### Description of the task
In the data that follows, each entry is to be restated exactly.

======== Data supplied

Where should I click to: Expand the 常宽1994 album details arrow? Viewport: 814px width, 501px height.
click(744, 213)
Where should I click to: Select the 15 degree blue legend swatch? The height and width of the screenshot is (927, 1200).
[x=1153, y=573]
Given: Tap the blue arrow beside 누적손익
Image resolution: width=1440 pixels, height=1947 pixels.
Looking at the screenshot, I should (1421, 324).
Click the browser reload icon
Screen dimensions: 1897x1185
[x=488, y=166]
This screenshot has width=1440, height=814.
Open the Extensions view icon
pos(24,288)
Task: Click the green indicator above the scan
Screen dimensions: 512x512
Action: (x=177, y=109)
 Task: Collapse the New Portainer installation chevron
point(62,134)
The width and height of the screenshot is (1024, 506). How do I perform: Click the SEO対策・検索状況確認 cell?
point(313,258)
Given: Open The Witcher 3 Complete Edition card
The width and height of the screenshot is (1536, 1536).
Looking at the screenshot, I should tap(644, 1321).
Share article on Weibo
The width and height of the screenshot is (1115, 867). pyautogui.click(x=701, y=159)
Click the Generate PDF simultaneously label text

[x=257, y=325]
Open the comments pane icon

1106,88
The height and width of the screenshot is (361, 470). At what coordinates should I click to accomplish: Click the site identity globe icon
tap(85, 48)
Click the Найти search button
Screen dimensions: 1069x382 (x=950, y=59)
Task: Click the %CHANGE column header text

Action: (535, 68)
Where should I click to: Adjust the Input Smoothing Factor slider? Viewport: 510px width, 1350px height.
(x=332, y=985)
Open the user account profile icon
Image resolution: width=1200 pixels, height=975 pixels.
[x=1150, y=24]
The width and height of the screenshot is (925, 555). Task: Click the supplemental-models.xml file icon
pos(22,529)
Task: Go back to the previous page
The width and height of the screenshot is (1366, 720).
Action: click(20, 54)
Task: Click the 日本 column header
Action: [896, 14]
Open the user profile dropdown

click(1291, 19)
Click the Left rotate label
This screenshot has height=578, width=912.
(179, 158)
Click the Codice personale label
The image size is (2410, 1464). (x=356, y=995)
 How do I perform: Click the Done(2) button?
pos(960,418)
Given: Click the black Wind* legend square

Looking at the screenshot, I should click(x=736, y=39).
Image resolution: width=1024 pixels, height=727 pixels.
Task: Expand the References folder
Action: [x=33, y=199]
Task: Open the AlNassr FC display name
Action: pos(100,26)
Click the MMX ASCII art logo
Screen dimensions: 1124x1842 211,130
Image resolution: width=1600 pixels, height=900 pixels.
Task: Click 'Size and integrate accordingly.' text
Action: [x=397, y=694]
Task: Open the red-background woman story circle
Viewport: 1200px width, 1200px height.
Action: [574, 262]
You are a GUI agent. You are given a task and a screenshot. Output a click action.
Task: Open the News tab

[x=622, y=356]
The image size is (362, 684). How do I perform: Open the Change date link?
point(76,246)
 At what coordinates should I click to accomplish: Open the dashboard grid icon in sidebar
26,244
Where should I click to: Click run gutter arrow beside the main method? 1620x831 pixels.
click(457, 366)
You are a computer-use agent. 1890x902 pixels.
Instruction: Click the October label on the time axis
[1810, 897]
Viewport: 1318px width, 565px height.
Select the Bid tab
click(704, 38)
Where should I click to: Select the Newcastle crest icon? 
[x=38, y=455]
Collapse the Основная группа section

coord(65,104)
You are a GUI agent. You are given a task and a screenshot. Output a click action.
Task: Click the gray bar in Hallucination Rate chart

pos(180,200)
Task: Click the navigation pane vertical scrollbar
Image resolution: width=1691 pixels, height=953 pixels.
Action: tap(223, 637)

================

### Expected output
Where should I click to: Expand the 常宽1994 album details arrow? Viewport: 814px width, 501px height.
click(744, 213)
Where should I click to: Select the 15 degree blue legend swatch? The height and width of the screenshot is (927, 1200).
[x=1153, y=573]
Given: Tap the blue arrow beside 누적손익
Image resolution: width=1440 pixels, height=1947 pixels.
Looking at the screenshot, I should (1421, 324).
Click the browser reload icon
Screen dimensions: 1897x1185
[x=488, y=166]
This screenshot has width=1440, height=814.
Open the Extensions view icon
pos(24,288)
Task: Click the green indicator above the scan
Screen dimensions: 512x512
Action: (x=177, y=109)
 Task: Collapse the New Portainer installation chevron
point(62,134)
The width and height of the screenshot is (1024, 506). How do I perform: Click the SEO対策・検索状況確認 cell?
point(313,258)
Given: Open The Witcher 3 Complete Edition card
The width and height of the screenshot is (1536, 1536).
Looking at the screenshot, I should tap(644, 1321).
Share article on Weibo
The width and height of the screenshot is (1115, 867). pyautogui.click(x=701, y=159)
Click the Generate PDF simultaneously label text

[x=257, y=325]
Open the comments pane icon

1106,88
The height and width of the screenshot is (361, 470). At what coordinates should I click to accomplish: Click the site identity globe icon
tap(85, 48)
Click the Найти search button
Screen dimensions: 1069x382 (x=950, y=59)
Task: Click the %CHANGE column header text

Action: (535, 68)
Where should I click to: Adjust the Input Smoothing Factor slider? Viewport: 510px width, 1350px height.
(x=332, y=985)
Open the user account profile icon
Image resolution: width=1200 pixels, height=975 pixels.
[x=1150, y=24]
The width and height of the screenshot is (925, 555). Task: Click the supplemental-models.xml file icon
pos(22,529)
Task: Go back to the previous page
The width and height of the screenshot is (1366, 720).
Action: click(20, 54)
Task: Click the 日本 column header
Action: [896, 14]
Open the user profile dropdown

click(1291, 19)
Click the Left rotate label
This screenshot has height=578, width=912.
(179, 158)
Click the Codice personale label
The image size is (2410, 1464). (x=356, y=995)
 How do I perform: Click the Done(2) button?
pos(960,418)
Given: Click the black Wind* legend square

Looking at the screenshot, I should click(x=736, y=39).
Image resolution: width=1024 pixels, height=727 pixels.
Task: Expand the References folder
Action: [x=33, y=199]
Task: Open the AlNassr FC display name
Action: pos(100,26)
Click the MMX ASCII art logo
Screen dimensions: 1124x1842 211,130
Image resolution: width=1600 pixels, height=900 pixels.
Task: Click 'Size and integrate accordingly.' text
Action: [x=397, y=694]
Task: Open the red-background woman story circle
Viewport: 1200px width, 1200px height.
Action: [574, 262]
You are a GUI agent. You are given a task and a screenshot. Output a click action.
Task: Open the News tab

[x=622, y=356]
The image size is (362, 684). How do I perform: Open the Change date link?
point(76,246)
 At what coordinates should I click to accomplish: Open the dashboard grid icon in sidebar
26,244
Where should I click to: Click run gutter arrow beside the main method? 1620x831 pixels.
click(457, 366)
You are a computer-use agent. 1890x902 pixels.
Instruction: Click the October label on the time axis
[1810, 897]
Viewport: 1318px width, 565px height.
Select the Bid tab
click(704, 38)
Where should I click to: Select the Newcastle crest icon? 
[x=38, y=455]
Collapse the Основная группа section

coord(65,104)
You are a GUI agent. You are given a task and a screenshot. Output a click action.
Task: Click the gray bar in Hallucination Rate chart

pos(180,200)
Task: Click the navigation pane vertical scrollbar
Image resolution: width=1691 pixels, height=953 pixels.
Action: tap(223, 637)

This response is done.